Flicks, an online platform based in Auckland, New Zealand, was launched in 2005. It was acquired by Vista in April 2016. The websites and app maintain a cinema registry with movie, cinema, and session information, along with reviews, trailers, local release guides, festival profiles, and editorial pieces. It has websites aimed at New Zealand, Australian, UK, and US residents. As of March 2024, Flicks had over 22.5 million unique subscribers. At that time, Flicks entered a partnership with Prime Video in New Zealand, enabling sharing of some Prime content.

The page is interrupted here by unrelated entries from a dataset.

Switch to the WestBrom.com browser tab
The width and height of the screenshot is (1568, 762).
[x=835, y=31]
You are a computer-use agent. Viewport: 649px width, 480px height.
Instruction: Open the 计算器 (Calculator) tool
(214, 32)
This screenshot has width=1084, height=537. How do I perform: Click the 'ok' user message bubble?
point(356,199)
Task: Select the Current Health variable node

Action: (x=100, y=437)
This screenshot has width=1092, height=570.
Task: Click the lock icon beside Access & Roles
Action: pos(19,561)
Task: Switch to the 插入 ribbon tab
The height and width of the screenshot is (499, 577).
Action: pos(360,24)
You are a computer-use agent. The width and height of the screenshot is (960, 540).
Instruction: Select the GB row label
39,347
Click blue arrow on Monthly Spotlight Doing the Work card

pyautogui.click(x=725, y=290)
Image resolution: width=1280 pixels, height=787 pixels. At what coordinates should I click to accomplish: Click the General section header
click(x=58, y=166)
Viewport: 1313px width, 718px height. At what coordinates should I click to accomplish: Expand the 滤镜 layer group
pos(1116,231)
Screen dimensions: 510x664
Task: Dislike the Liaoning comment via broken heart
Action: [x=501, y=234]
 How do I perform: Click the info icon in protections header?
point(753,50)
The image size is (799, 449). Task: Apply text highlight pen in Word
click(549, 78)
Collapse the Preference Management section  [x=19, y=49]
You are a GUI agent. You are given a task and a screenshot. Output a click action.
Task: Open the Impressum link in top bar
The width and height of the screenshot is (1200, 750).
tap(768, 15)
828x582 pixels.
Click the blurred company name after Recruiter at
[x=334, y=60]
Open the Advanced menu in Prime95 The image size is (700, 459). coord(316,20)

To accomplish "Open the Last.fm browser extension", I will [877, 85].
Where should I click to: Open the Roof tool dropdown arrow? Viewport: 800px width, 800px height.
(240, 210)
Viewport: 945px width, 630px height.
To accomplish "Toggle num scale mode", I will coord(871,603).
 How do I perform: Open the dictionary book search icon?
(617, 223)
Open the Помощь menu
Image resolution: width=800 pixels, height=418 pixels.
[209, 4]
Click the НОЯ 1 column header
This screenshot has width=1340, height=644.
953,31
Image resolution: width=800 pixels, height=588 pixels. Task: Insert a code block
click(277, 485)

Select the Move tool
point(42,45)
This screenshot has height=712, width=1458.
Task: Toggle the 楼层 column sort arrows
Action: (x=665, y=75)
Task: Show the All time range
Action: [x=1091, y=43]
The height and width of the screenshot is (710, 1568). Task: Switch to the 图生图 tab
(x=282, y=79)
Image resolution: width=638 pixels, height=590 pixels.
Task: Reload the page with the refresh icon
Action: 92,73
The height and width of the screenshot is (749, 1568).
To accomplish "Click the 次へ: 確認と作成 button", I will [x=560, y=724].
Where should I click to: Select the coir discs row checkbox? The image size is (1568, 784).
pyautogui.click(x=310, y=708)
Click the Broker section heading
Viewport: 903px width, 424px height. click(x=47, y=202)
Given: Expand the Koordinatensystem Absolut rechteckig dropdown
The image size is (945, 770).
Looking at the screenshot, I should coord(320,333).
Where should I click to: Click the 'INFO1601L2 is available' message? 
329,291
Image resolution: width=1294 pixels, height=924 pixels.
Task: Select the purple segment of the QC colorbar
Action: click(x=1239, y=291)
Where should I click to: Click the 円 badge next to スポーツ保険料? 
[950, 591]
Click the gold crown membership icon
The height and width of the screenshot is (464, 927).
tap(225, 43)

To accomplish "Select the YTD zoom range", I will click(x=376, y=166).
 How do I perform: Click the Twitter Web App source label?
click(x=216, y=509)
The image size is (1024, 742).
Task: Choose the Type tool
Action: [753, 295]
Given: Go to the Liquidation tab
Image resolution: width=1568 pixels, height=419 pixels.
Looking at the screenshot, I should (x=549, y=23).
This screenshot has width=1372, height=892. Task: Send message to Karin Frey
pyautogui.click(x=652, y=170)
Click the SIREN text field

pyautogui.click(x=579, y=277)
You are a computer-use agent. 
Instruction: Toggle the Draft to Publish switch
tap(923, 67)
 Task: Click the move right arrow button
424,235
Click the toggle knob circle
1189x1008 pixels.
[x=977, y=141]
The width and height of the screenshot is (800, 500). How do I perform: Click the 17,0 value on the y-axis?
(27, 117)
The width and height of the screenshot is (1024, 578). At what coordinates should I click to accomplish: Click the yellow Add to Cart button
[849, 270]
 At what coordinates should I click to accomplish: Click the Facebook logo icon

==Awards and recognition==

- Winner: 'Exporter of the Year to the USA $500,001 - $5m' - AmCham-DHL Express Success & Innovation Awards 2012
- Winner: 'Supreme Award - AmCham-DHL Express Success & Innovation Awards 2012
- Winner: 'International Business Award for companies between $10-$50 million in turnover' - New Zealand Trade and Enterprise Business Awards 2012
- Winner: 'Equity Issue of the Year' - INFINZ Awards 2015
- Winner: 'PWC Hi-Tech Company of the Year' - New Zealand Hi-Tech Awards 2016

== Philanthropy ==

In February 2015, Vista Group International launched the Vista Foundation to support the success and growth of the New Zealand film industry and increase the accessibility of New Zealand film for global audiences. The foundation's first initiative was the Vista Film Marketing Programme, launched in partnership with the New Zealand Film Commission (NZFC). The program aims to help filmmakers learn the business side of film marketing. The first films to benefit from the Vista Film Marketing Programme were the 2016 documentary Chasing Great about the former All Black captain Richie McCaw, and in 2017, Pecking Order, a documentary following members of the Christchurch Poultry Club in the lead up to the National Competition, which was directed by Slavko Martinov and released in April 2017. The two patrons of the Vista Foundation are producer and director Roger Donaldson and actor and producer Cliff Curtis.

The Vista Foundation has also supported, in partnership with the Directors and Editors Guild of Aotearoa New Zealand (DEGANZ), the educational program Women Filmmakers Incubator, designed to increase the number of women filmmakers and accelerate their professional development.